» **Source document**
+---+

This R Markdown-notebook contains the final annotated analysis code for the manuscript: “Overall bias and sample sizes were unchanged in ICU trials over time: a meta-epidemiological study” by Carl Thomas Anthon, Anders Granholm, Jon Henrik Laake, Anders Perner and Morten Hylander Møller.

The annotated analysis code was written by Anders Granholm according to the pre-published protocol and statistical analysis plain (doi: 10.1111/aas.13258). For further details, please see the full article and its supplementary files, which also includes the CSV-file containing the final dataset and a data dictionary.

For correspondence related to the manuscript, contact the corresponding author Carl Thomas Anthon. Questions directly related to the analysis code can also be sent to Anders Granholm.

Figures displayed in this document are scaled differently than in the final paper and supplement.

1. Setup

Load the packages/functions required for the analyses.

library(tidyverse) # Load the Tidyverse packages, used for data processing and visualisation.
plot_grid <- cowplot::plot_grid # Load this function from the cowplot package; only this function will be used from this package, and the entire library will not be loaded as this is unnecessary and cowplot overrides the default ggplot2 theme, which then has to be reset.

Import the file containing data for all the included trials.

Note: This code block uses RStudio’s API to allow manual selection of the final dataset. This requires the script to be run in a recent version of RStudio; otherwise this has to be manually replaced with the appropriate file path.

included_trials <- read_csv(rstudioapi::selectFile(filter = "CSV files (*.csv)"), col_types = cols(trial_year = col_integer(), sample_size = col_integer()))

Define the output directory where all results will be saved.

Note: This block uses RStudio’s API to allow manual selection of the directory. This requires the script to be run in a recent version of RStudio; otherwise this has to be manually replaced with the appropriate path.

output_path <- rstudioapi::selectDirectory()

Define plot theme and image settings for saving images, to allow easy changing later.

# File settings
img_dpi <- 600 # DPI - not used for vectorized formats, e.g. PDFs, but argument is kept if this is changed.

+---+

» **Dataset extract**
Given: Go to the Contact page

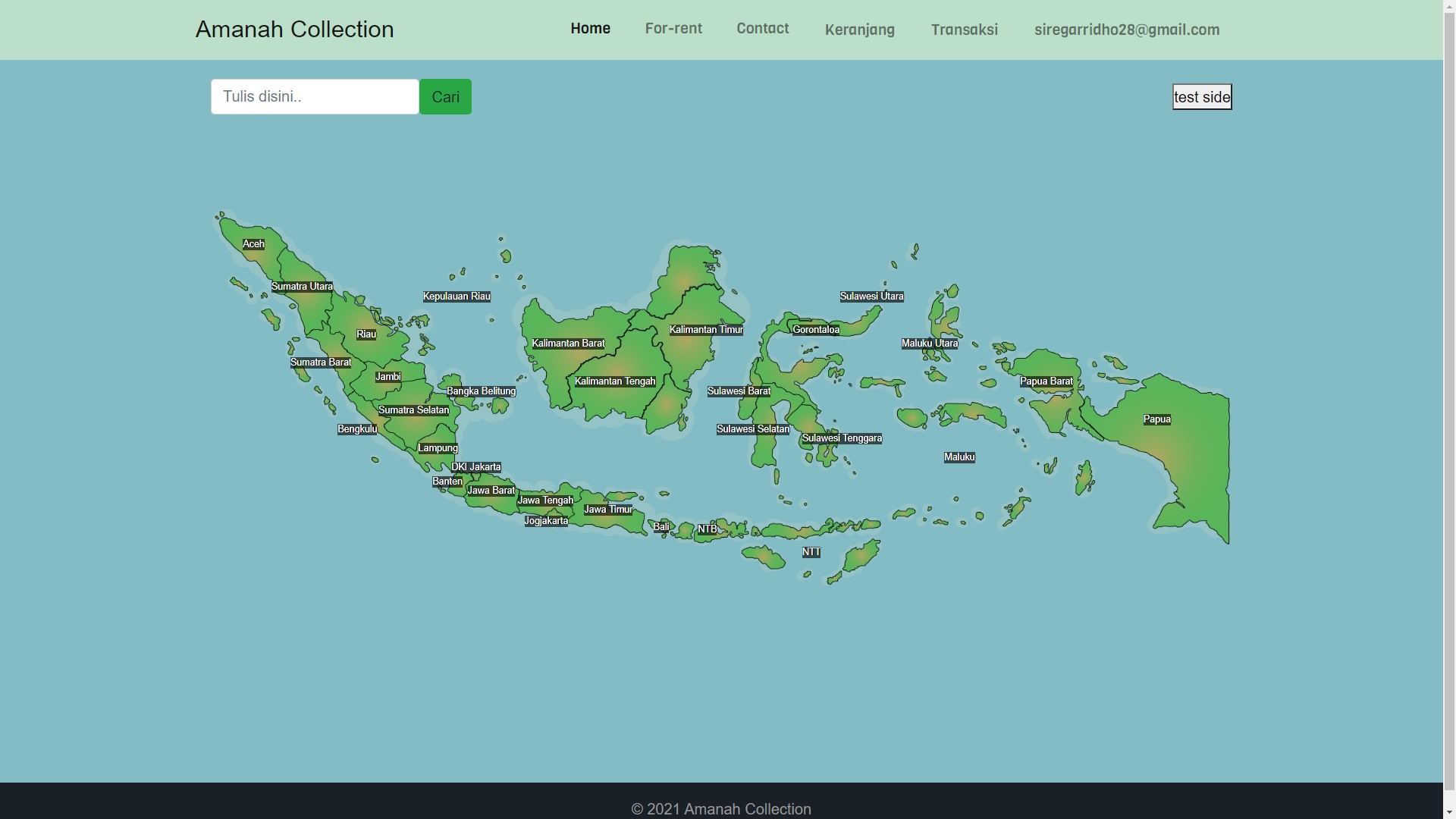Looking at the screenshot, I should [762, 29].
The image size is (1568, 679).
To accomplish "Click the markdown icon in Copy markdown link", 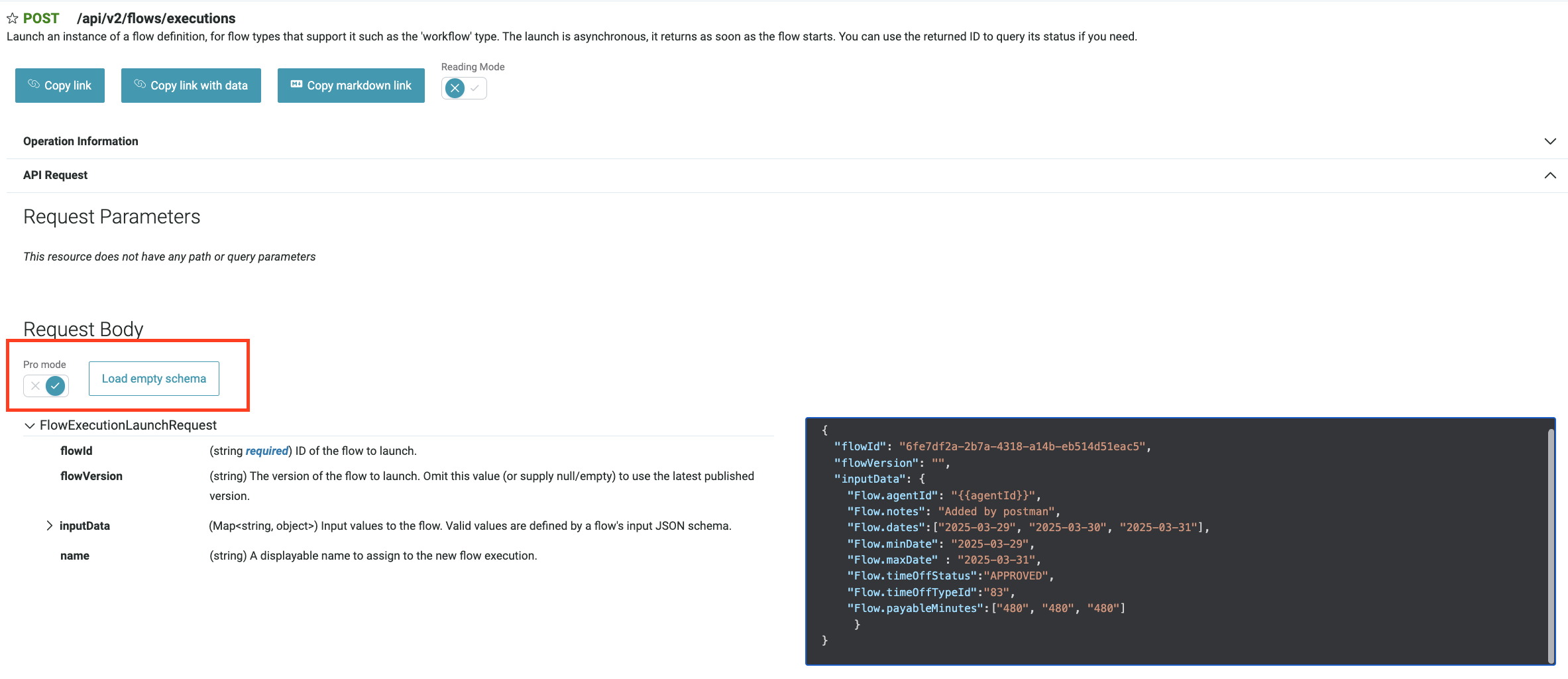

+---+

» **Tasks to carry out**
**A.** In the ICU trials analysis notebook, how would you render "Figures displayed in this document are scaled differently than in the final paper and supplement." in Spanish?
**B.** Could you pick up the ICU trials analysis notebook after its last line and carry it forward?

» **Exercise answers**
**A.** Las figuras que se muestran en este documento tienen una escala distinta a la del artículo final y el material suplementario.

**B.**
img_format <- "pdf" # File format
# Widths and heights (in millimeters) for single run chart plots
img_width <- 150
img_height <- 80
# Widths and heights (in millimeters) for the triple run chart plots
img_width_triple <- 150
img_height_triple <- 150
# Width and height (in millimeters) for the risk of bias overview plot
img_width_bias <- 200
img_height_bias <- 80

# Set ggplot2 theme
theme_set(theme_linedraw())

2. Data inspection and preparation

2.1 Helper function

The following helper function filters a dataset so only years with a certain number of trials are included, and optionally prints the excluded years. Arguments:

  • .dta: the dataset to filter.
  • minimum: the minimum number of required trials per year, default is 5.
  • verbose: if TRUE (default), the years with too few trials are printed.
filter_years <- function(.dta, minimum = 5, verbose = TRUE){
  years <- .dta %>% 
    group_by(trial_year) %>% 
    summarise(n = n()) %>% 
    filter(n < minimum) %>% 
    pull(trial_year)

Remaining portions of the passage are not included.